The general idea of alignment is to align the predictions produced by the small and large models. As part of this process, we require a calibration dataset for each benchmark which represents the output sentence distribution of the large model. Then, we fine-tune the small model on this dataset so that it will better follow the output distribution of the large model. To create the calibration dataset for a particular benchmark, we take the inputs of the benchmark dataset and generate the corresponding output sequence using the large model, which creates the (input, output) dataset samples.

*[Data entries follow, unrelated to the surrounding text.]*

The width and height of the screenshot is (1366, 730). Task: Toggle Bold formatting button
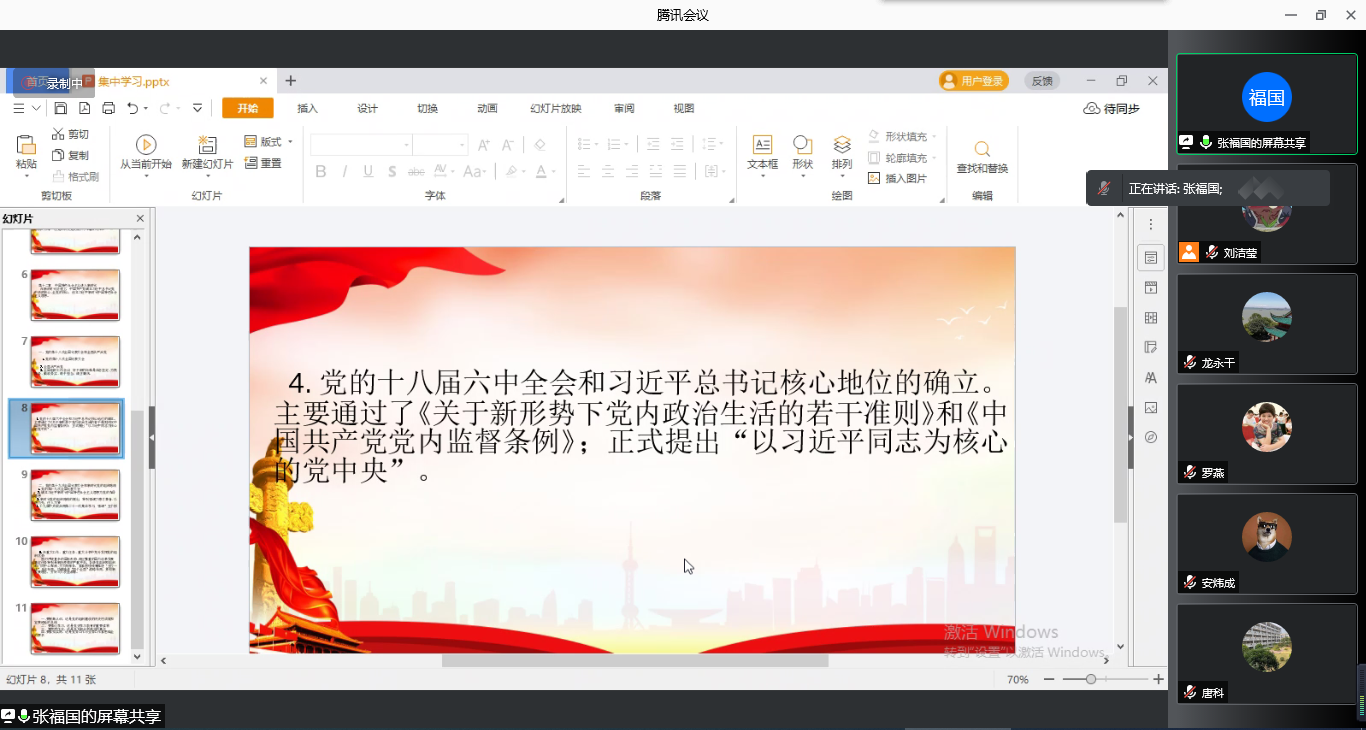[x=321, y=172]
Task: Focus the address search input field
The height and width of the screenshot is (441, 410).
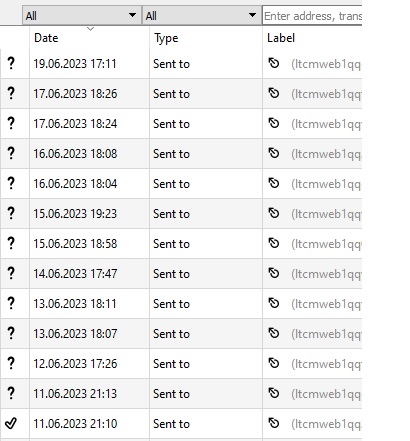Action: (x=312, y=16)
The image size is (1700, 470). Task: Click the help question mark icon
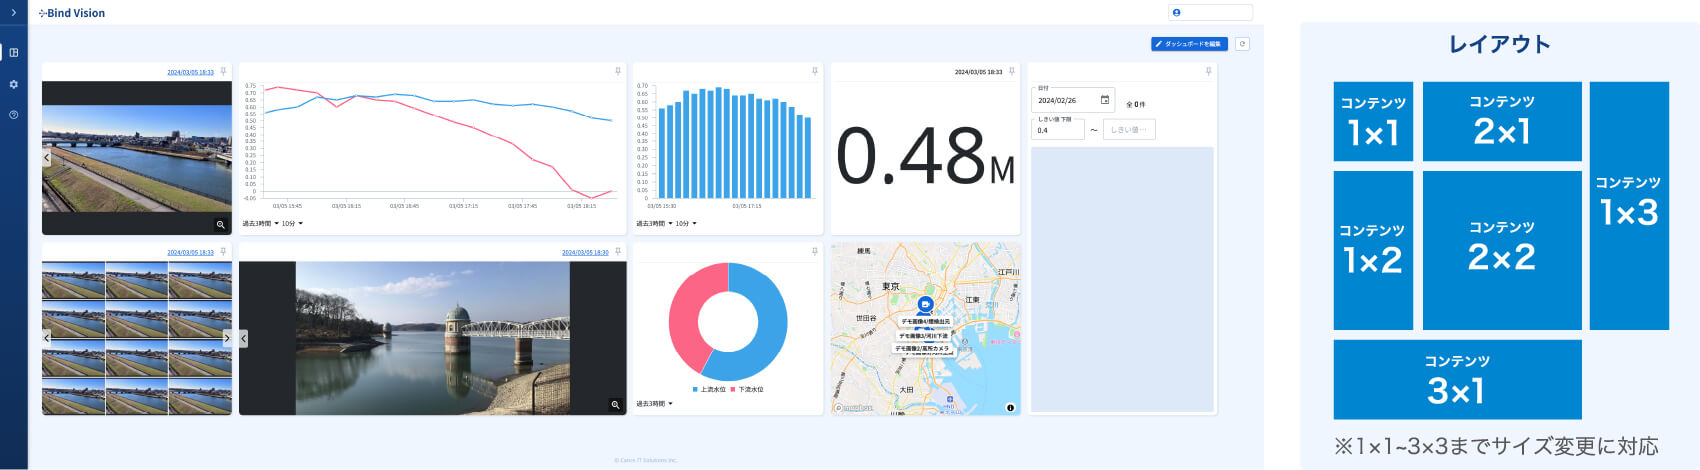(x=13, y=115)
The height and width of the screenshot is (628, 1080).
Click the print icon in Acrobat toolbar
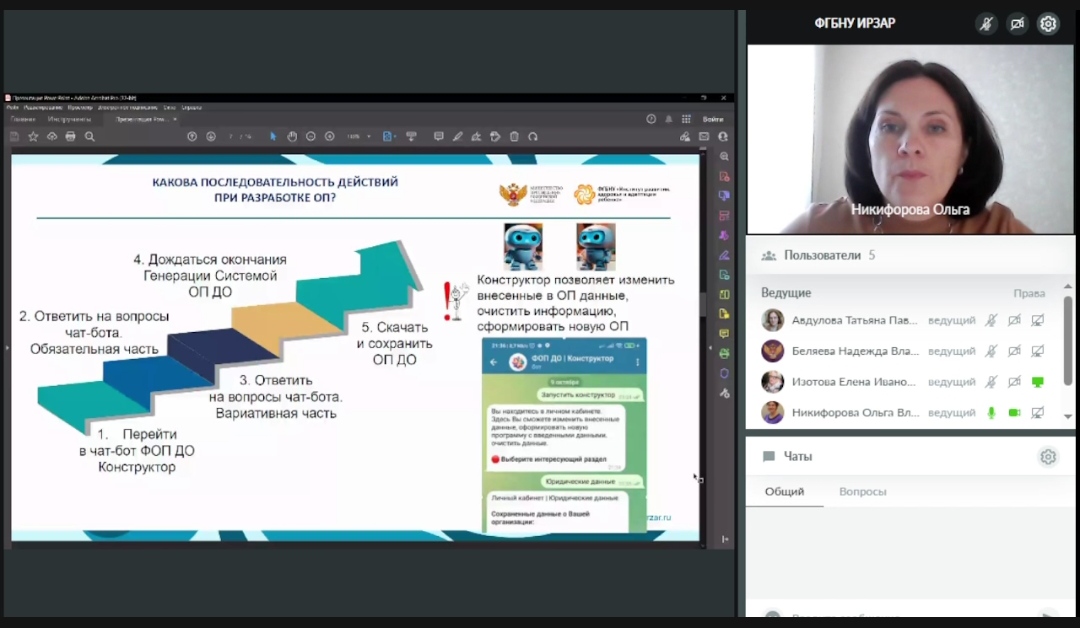pos(70,137)
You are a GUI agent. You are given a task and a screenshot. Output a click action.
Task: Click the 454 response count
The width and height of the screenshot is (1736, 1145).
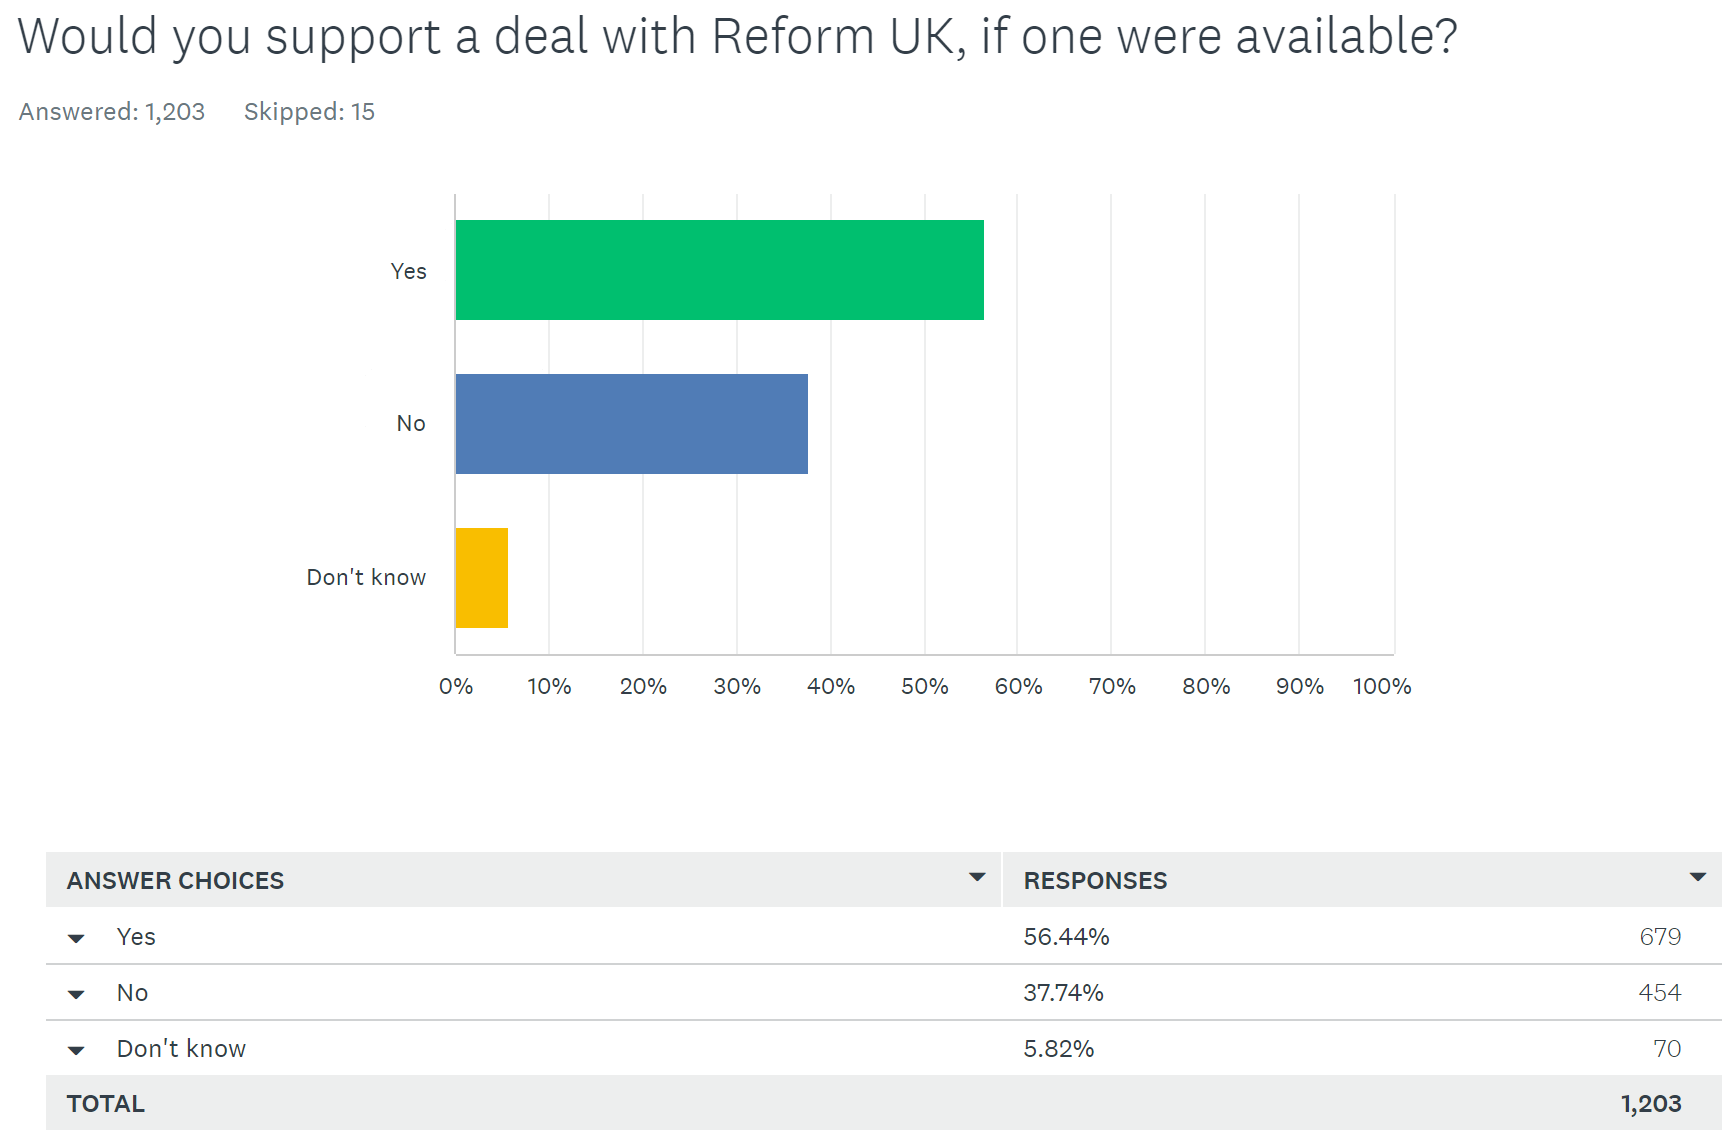pyautogui.click(x=1659, y=993)
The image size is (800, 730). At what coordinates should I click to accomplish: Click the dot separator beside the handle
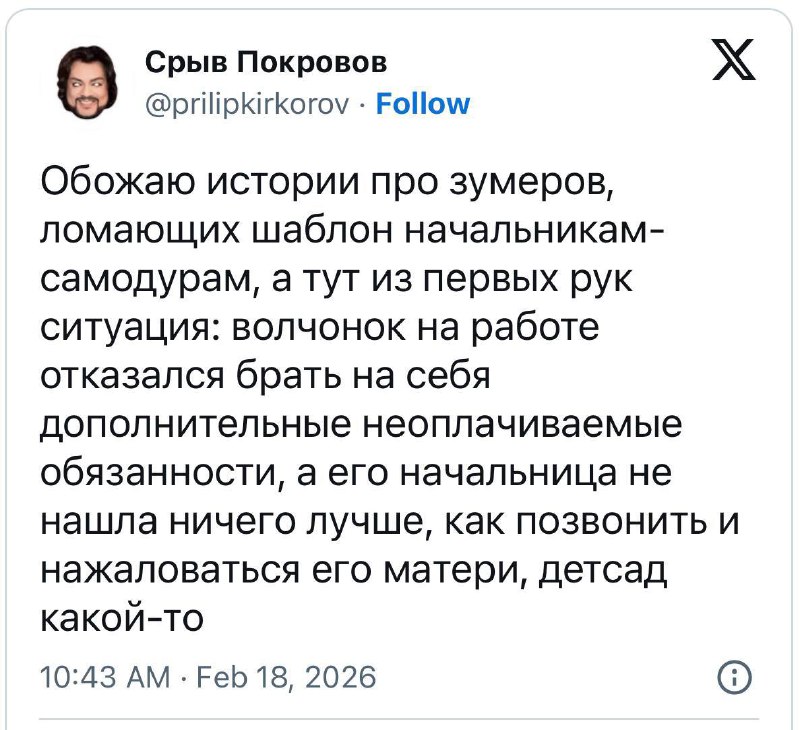tap(362, 104)
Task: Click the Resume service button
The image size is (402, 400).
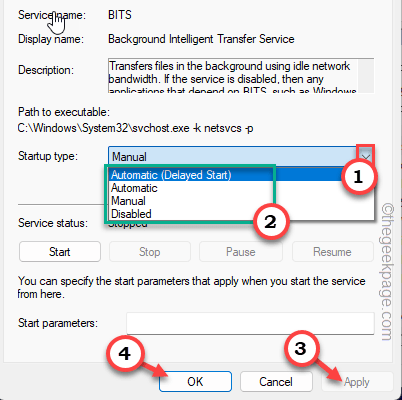Action: (x=332, y=252)
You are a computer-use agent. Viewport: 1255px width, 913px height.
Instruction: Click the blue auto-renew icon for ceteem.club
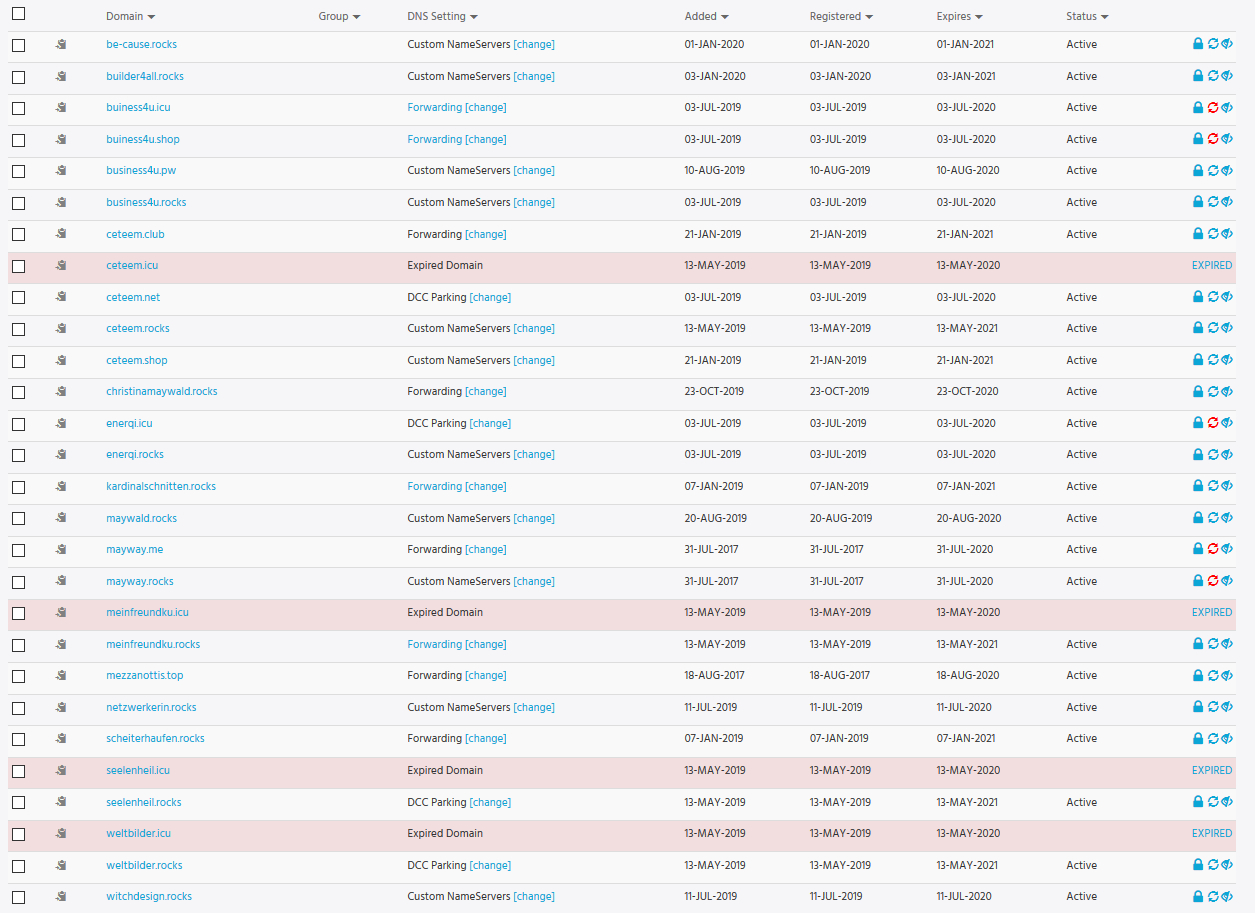tap(1212, 234)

The authors did not open source the calibration datasets. As such, we had to create these ourselves, which we link below.

Calibration Dataset Link
IWSLT-2017-De-En link
WMT-2014-De-En link
XSUM link
CNNDM link

Self-trained small models

In addition to using model checkpoints provided by the original paper, we also trained our own small models from scratch targeting a more complete reproduction of the performance pattern between aligned and unaligned models. The pattern in the original paper was that aligned models offer a larger speedup while having a marginal performance difference with the unaligned models. Despite only training our small models for 100,000 steps, compared to the 500,000 steps in the original paper, we were largely able to reproduce this pattern. A table showing the complete benchmarks of our small models can be found below. Our self trained models were trained and benchmarked on Nvidia RTX 2080 GPUs provided by the UW NLPG machines.

Speedup Fallback Percentage Rollback Percentage Rouge L / BLEU
XSum Vanilla NA NA NA 35.10 (Rouge L)
XSum Aligned 1.62x 10.90% 4.125% 34.28 (Rouge L)
XSum Unaligned 1.35x 30.43% 3.008% 34.26 (Rouge L)
WMT14 Vanilla NA NA NA 31.88 (BLEU)
WMT14 Aligned 1.60x 3.230% 2.327% 28.71 (BLEU)
WMT14 Unaligned 1.41x 16.36% 2.359% 27.81 (BLEU)

Further Extensions

As part of the reproduction, we additionally conducted several experiments not done in the paper to probe the robustness of the Big-Little decoding architecture.

Code API Generation Task

As an additional experiment, we tested Big Little Decoder on a Code API Generation task availabe on GitHub CodeTrans. The dataset is published on Huggingface and can be found here. We used the pretrained small and large T5 models given by the authors.

# API Generation with BiLD unaligned model
CUDA_VISIBLE_DEVICES=0 bash run_api.sh unaligned